En réponse au message :
L’AVREF publie le Livre Noir de la Communauté Saint Jean
Connaissant le courage de certaines victimes de membres de la communauté st Jean quand elles ne sont pas mortes, ne se sont pas réfugiées dans la folie ou terrées dans le silence pour faire comme si elles avaient oublié ou à cause de pressions subies, j’ai relu l’homélie prononcée par mgr Barbarin lors des obsèques du père MD Philippe.
N’avez-vous donc pas connu le père M.D Philippe, Mgr Barbarin, pour en être resté à ce point à la face Dr Jekyll à l’habit blanc de Mr Hyde à la cape noire, cape si connue pourtant, de bien triste mémoire, et dont il est possible de vous raconter sur l’ordre de qui elle fut confectionnée ? Et vous autres, évêques, qui saviez tous les « problèmes de mœurs » dans cette communauté, bien avant la mort de son fondateur, comment vous sentez-vous ? Allez-vous enfin remercier les victimes d’aider l’Eglise plutôt que d’oser dire, comme entendu parfois de la part de certains, qu’elles la salissaient ? Et vous, médecins tenus au secret, sauf dans des situations précises définies par la loi, qui avez entendu ou soigné des victimes, où êtes-vous ? Parfois même, dans des instances dites de réflexion ou de formation chrétienne ?
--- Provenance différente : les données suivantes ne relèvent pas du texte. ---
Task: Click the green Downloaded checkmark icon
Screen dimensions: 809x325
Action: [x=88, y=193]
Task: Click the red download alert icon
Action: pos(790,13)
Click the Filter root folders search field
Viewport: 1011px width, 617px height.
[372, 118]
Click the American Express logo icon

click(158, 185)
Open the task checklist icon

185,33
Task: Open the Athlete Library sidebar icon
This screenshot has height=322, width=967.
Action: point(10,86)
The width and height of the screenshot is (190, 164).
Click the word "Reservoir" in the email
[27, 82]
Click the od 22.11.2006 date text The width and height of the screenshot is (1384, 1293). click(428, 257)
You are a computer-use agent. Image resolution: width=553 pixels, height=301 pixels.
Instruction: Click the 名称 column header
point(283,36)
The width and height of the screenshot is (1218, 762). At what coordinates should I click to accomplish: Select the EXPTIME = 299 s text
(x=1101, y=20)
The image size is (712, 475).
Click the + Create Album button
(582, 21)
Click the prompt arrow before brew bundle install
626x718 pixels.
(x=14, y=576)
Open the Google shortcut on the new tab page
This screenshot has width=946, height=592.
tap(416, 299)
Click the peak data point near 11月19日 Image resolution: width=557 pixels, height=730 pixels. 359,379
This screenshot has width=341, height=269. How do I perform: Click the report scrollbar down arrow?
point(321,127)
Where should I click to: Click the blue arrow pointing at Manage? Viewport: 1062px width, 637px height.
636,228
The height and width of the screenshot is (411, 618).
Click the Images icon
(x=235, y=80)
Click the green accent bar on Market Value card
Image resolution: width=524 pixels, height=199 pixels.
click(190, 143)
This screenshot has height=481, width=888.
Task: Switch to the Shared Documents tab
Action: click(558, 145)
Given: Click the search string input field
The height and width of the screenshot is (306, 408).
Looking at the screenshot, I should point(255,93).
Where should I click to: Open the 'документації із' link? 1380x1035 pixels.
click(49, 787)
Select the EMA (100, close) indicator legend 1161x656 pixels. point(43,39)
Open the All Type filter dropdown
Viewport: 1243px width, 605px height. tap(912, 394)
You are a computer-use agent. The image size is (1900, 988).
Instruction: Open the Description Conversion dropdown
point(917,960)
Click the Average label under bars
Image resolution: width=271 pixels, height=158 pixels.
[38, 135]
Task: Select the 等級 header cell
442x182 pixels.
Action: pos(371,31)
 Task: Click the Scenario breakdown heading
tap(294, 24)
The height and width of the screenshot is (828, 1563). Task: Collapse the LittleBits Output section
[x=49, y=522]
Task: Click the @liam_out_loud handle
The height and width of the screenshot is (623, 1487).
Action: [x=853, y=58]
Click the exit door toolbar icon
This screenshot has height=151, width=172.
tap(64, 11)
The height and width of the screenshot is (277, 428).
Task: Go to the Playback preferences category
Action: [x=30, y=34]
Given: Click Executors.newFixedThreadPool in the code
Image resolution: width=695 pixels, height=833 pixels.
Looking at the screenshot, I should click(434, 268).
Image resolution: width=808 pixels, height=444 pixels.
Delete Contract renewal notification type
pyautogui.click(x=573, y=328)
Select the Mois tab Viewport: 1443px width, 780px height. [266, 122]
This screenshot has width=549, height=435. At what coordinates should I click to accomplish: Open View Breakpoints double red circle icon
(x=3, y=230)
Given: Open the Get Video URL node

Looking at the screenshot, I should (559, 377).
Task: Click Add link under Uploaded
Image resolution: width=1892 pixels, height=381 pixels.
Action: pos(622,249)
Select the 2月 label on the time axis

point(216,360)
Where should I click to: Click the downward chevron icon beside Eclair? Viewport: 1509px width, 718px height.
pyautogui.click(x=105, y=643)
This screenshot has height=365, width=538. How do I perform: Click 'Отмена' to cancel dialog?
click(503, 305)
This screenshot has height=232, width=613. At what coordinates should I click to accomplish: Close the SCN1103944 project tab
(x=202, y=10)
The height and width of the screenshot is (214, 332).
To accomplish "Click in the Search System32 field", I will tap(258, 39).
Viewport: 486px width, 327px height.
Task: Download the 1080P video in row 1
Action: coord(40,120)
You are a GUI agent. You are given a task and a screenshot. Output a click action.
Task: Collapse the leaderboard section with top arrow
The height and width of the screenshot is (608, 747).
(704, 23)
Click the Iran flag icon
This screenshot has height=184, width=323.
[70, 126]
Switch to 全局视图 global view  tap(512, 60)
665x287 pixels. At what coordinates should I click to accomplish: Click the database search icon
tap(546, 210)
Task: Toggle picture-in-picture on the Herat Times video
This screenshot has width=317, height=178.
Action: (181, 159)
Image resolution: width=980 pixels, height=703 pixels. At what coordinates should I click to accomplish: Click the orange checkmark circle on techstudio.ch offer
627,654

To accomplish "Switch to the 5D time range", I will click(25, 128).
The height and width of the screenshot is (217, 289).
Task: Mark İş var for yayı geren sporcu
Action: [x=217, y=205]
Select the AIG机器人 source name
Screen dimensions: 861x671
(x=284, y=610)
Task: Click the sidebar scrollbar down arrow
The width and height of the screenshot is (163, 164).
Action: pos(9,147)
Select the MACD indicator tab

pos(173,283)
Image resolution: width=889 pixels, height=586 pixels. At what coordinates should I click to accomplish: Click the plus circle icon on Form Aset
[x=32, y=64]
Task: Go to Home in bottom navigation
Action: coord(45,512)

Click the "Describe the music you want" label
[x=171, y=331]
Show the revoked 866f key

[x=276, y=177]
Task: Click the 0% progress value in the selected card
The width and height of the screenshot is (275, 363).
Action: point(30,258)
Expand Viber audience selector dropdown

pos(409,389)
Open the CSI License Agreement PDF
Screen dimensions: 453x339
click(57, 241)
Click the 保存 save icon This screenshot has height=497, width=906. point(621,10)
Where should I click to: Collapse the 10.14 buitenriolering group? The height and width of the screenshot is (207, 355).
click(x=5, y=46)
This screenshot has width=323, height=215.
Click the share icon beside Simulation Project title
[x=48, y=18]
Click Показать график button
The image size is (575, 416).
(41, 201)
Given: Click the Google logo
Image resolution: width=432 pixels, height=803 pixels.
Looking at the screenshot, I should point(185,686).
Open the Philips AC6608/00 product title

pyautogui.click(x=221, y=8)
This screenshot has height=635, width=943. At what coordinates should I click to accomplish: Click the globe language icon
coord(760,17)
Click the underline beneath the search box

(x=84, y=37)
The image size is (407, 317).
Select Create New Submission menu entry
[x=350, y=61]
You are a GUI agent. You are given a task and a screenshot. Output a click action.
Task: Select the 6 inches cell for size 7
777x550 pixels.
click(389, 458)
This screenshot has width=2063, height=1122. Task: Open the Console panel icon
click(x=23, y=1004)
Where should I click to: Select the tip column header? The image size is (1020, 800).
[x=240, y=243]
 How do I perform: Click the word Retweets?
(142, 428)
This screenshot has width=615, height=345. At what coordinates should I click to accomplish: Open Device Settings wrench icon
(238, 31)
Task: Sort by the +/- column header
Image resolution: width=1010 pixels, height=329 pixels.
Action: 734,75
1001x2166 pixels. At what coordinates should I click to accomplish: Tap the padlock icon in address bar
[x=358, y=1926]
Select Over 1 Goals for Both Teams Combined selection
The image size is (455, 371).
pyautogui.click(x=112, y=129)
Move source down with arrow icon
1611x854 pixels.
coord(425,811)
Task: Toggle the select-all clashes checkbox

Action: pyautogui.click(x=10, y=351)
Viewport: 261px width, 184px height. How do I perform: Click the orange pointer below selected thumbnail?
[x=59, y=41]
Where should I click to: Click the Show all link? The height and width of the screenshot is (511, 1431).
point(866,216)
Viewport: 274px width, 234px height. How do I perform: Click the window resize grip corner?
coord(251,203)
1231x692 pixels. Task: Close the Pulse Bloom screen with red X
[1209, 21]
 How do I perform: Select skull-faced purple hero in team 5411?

Comprenez-vous, tous, que vous soyez traités de beaux parleurs ? Et qu’on vous mette dans le même sac, les uns et les autres, car ayant étouffé l’innommable et l’impensable ? Pour des raisons qui vous appartiennent et qui ne sont pas de bonnes raisons ? Mais quelles sont donc vos raisons ? Elle a bon dos, la miséricorde !
Quant à ceux qui, en interne, savaient, se sont fait soigner pour dépression, et ne pouvaient pas dire car ils avaient été eux-mêmes détruits de l’intérieur, alors que certains étaient des hommes qui marchaient droit lors de leur entrée dans cette communauté, puisse ce forum public les aider à se dégager de l’emprise communautaire.
Et vous, hommes et femmes de presse, dont certains, de bonne volonté professionnelle, non avides de scandale médiatique mais de vérité, demandaient les coordonnées de victimes pour faire un papier sérieux, connaissiez-vous leur peur au ventre ?
Merci l’Avref d’avoir publié ce que certains savaient depuis trop longtemps. Une minute de perdue peut ressembler à un siècle.